Mieux? Le brillant Michael Fassbender, tout juste sorti de sa courte sabbatique, est non seulement son protagoniste, mais aussi de pratiquement tous les plans du film.
On se demande bien alors qu’est-ce qui a bien pu se passer pour que le résultat soit aussi décevant.
D’abord, bien qu’on y retrouve le style, la minute et la précision du réalisateur (le montage de Kirk Baxter est encore réglé au quart de tour), le tout ressemble rapidement à un pastiche de lui-même et, comme c’est souvent le cas dans les productions de Netflix, à un téléfilm de luxe.
Toujours aux aguets de son époque, l’ensemble est d’une modernité à faire pâlir tous les films d’espionnage, tellement son usage des technologies est épatante. Sauf qu’on a l’impression d’être dans l’ombre de The Girl with The Dragon Tattoo et, si c’est le curriculum vitae de Fincher pour se charger des prochains James Bond, disons que le test ne passe pas et que, pour une fois qu’il se permet d’autant voyager (chaque chapitre du film utilise un lieu différent sur le globe), en pleine pandémie en plus, on préfère probablement quand il reste en terrains connus ou ne multiplie pas trop les points d’intérêt.

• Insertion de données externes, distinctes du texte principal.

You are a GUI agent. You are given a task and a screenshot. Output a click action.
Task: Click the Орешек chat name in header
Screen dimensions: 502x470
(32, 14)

Cinéaste perfectionniste, on le préfère quand les distractions sont moins nombreuses et qu’il se permet de mieux polir une surface plus claire, qu’importe toutes les parts d’ombre, les tourments et les ténèbres qui vont en découler.
Fincher, mais…
Ici, on retrouve son amour des narrations, mais sans la magie. Dans Gone Girl, elle était utilisée d’une manière tellement intelligente qu’on en frissonne encore, alors que dans The Curious Case of Benjamin Button, c’était idéal pour craquer pour cet inoubliable protagoniste. Ici, l’ennui se pointe rapidement et les pensées de notre tueur sont rarement d’un grand intérêt. De fait, si la distribution multiplie les visages peu connus, c’est surtout beaucoup trop tard que l’excitation s’élève d’un cran lorsque Tilda Swinton, promise depuis longtemps, se pointe finalement le bout du nez. Il va s’en dire que comme on s’en doute, elle parvient à être remarquable avec bien peu de temps d’écran.

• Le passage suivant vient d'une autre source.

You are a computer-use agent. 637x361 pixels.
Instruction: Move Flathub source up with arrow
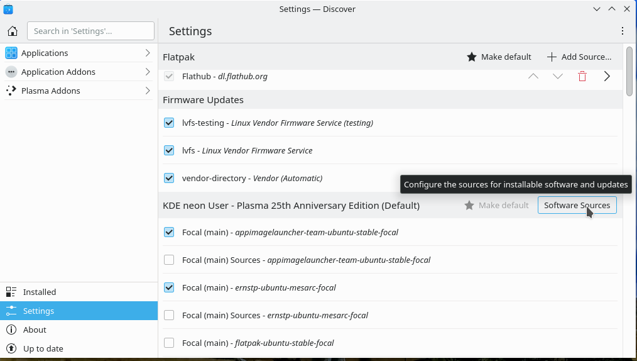point(533,77)
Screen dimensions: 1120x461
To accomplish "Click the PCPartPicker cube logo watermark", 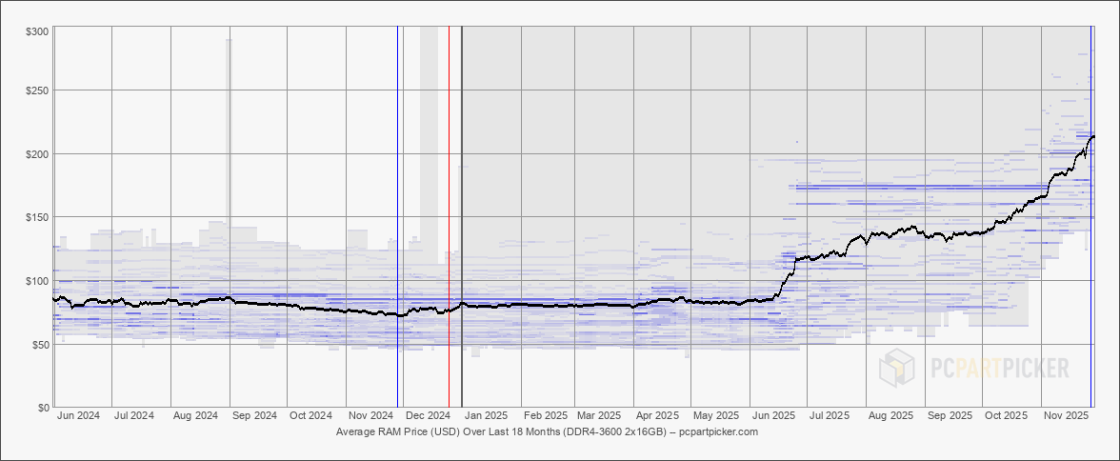I will tap(897, 368).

Avec une histoire aussi directe, simpliste et générique, difficile de croire que la série de bandes dessinées qui comporte au moins treize albums (sans compter ses suites) ne permettait pas d’offrir quelque chose avec plus de substance, plus de chair.

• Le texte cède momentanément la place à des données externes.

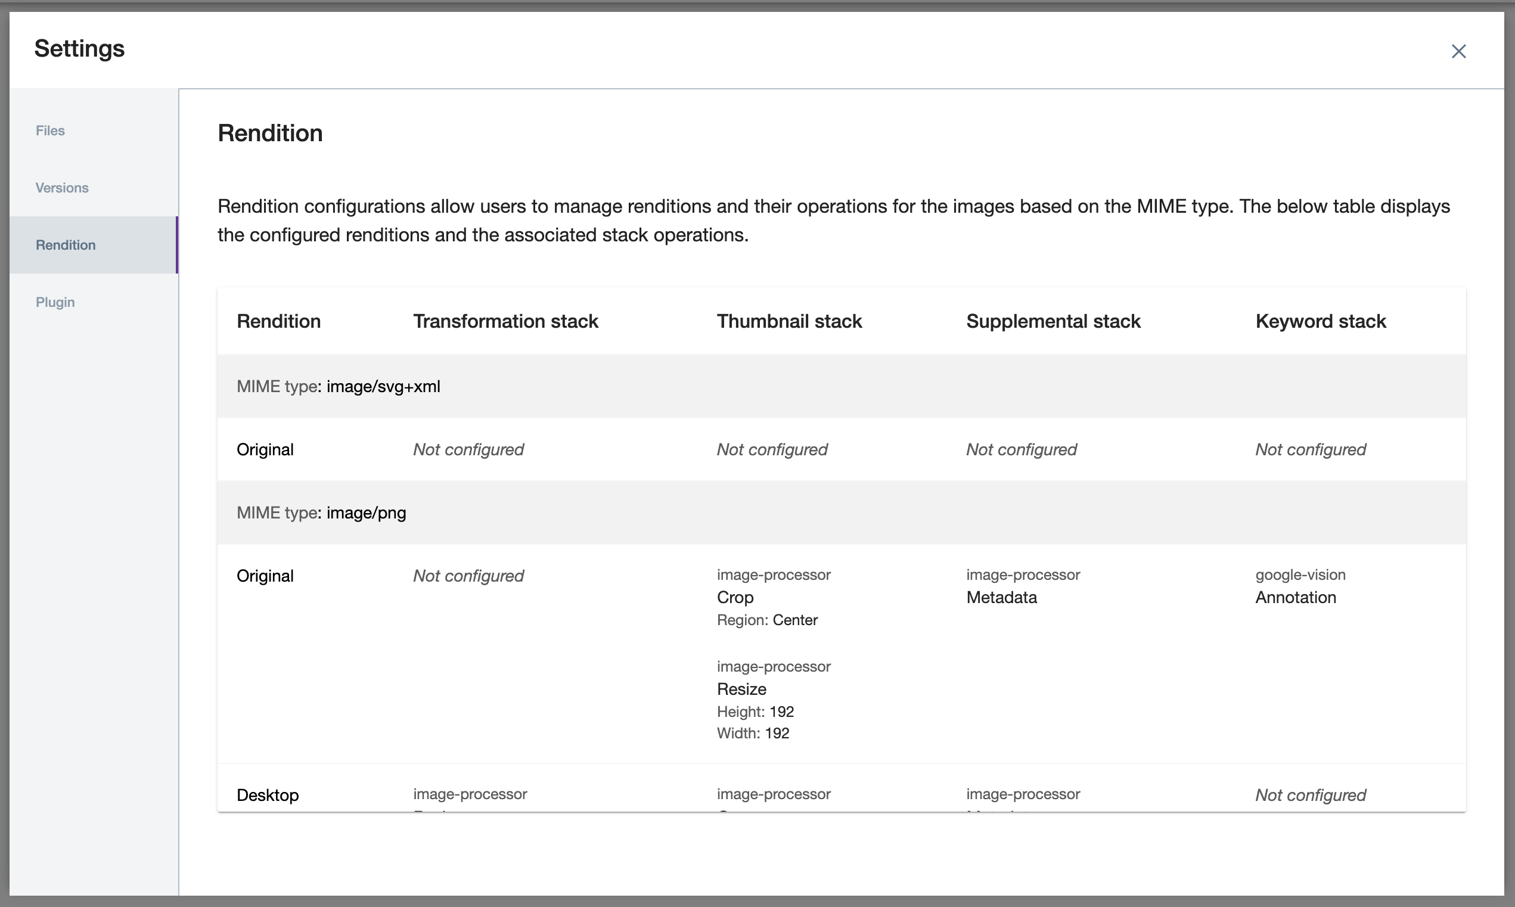Image resolution: width=1515 pixels, height=907 pixels.
Task: Select the image/svg+xml MIME type row
Action: pyautogui.click(x=338, y=386)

On trouve également peu d’humour, hormis peut-être une réplique qui sonne faux dans un ascenseur, rendant le cynisme régulier peu efficace, à moins que cette omniprésence de l’excellent groupe The Smiths soit un running gag qu’on n’a jamais capté. L’humour et le sarcasme sont après tout assez familiers au réalisateur habituellement.
Même son énième collaboration avec Trent Reznor et Atticus Ross se fait discrète et, s’ils ont fait des miracles ensemble par le passé, le tout ressemble davantage à tout ce qu’ils font pour le cinéma depuis quelques années.
Voilà donc un film oubliable qui ressemble à une commande livrée au hasard, comme en fait foi cet épilogue à la limite risible. The Killer est un film de Fincher qui en a l’apparence, mais en rien l’âme. Ce qui est certainement très dommage.
6/10
The Killer prend l’affiche dans certaines salles ce vendredi 27 octobre avant de débarquer sur Netflix le 10 novembre prochain.